___ EXTRACTED MATERIAL

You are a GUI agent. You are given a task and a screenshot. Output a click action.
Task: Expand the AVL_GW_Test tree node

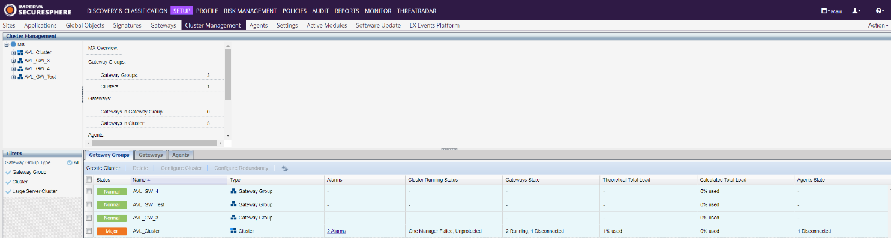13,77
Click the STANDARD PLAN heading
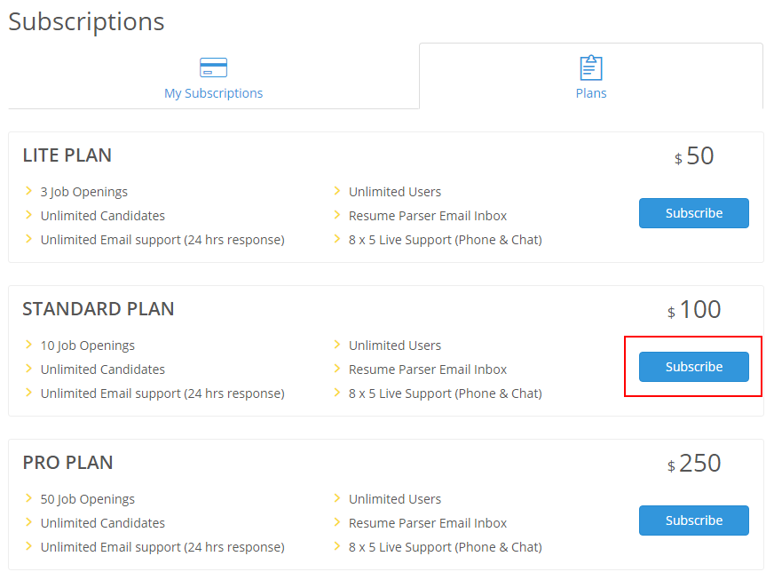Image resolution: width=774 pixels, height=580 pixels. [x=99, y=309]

______
___ EXTRACTED MATERIAL

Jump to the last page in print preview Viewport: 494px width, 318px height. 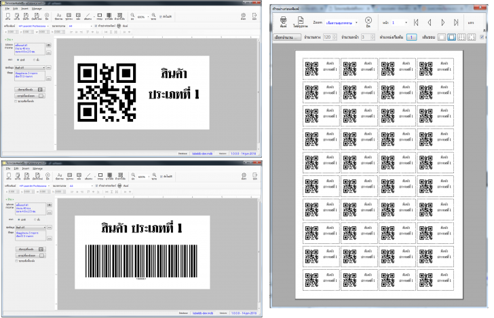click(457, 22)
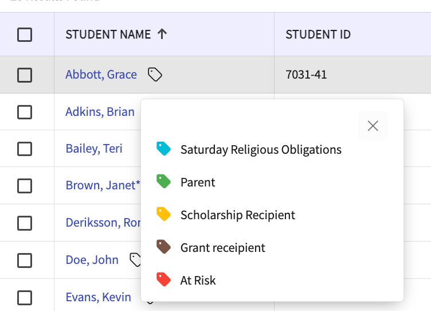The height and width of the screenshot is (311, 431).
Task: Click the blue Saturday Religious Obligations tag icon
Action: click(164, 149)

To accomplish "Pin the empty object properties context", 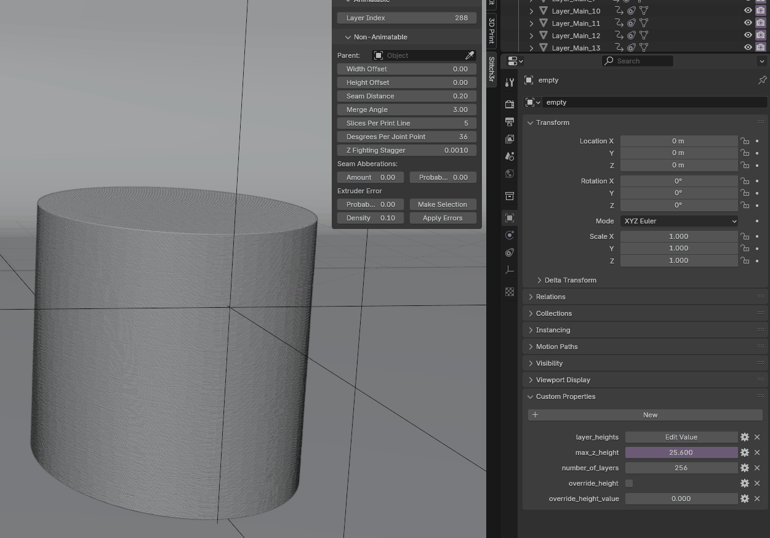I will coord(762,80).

______
___ EXTRACTED MATERIAL

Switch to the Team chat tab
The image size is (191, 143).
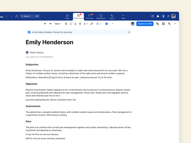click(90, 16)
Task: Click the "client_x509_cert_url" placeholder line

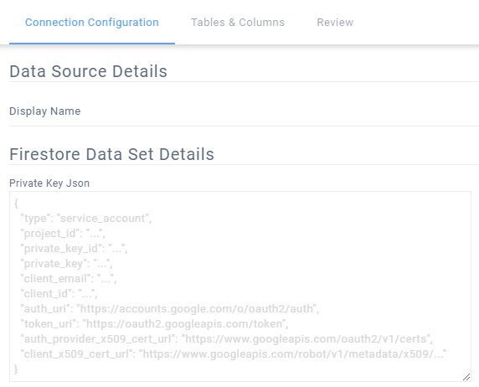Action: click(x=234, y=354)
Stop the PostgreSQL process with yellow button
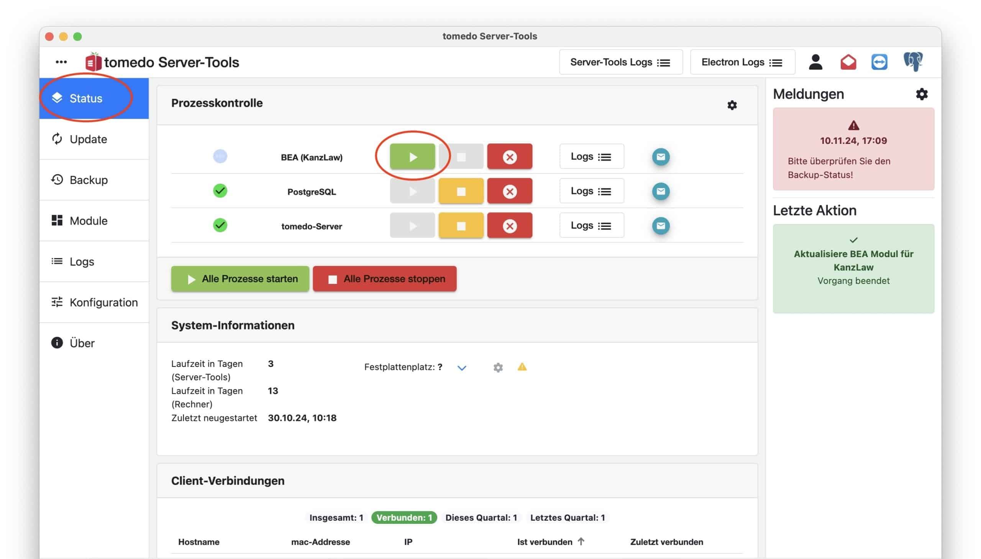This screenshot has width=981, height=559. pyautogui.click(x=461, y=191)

______

Turn the lines above, from the line with "You are a GUI" up to and including the line with "Image resolution: width=774", into a numbered list, skipping blank lines. Leave the pictures out of your list.

* **THE REPLY**
1. You are a GUI agent. You are given a task and a screenshot. Output a click action.
2. Task: Expand the AVL_GW_Test tree node
3. 13,77
4. Click the STANDARD PLAN heading
5. Image resolution: width=774 pixels, height=580 pixels. [x=99, y=309]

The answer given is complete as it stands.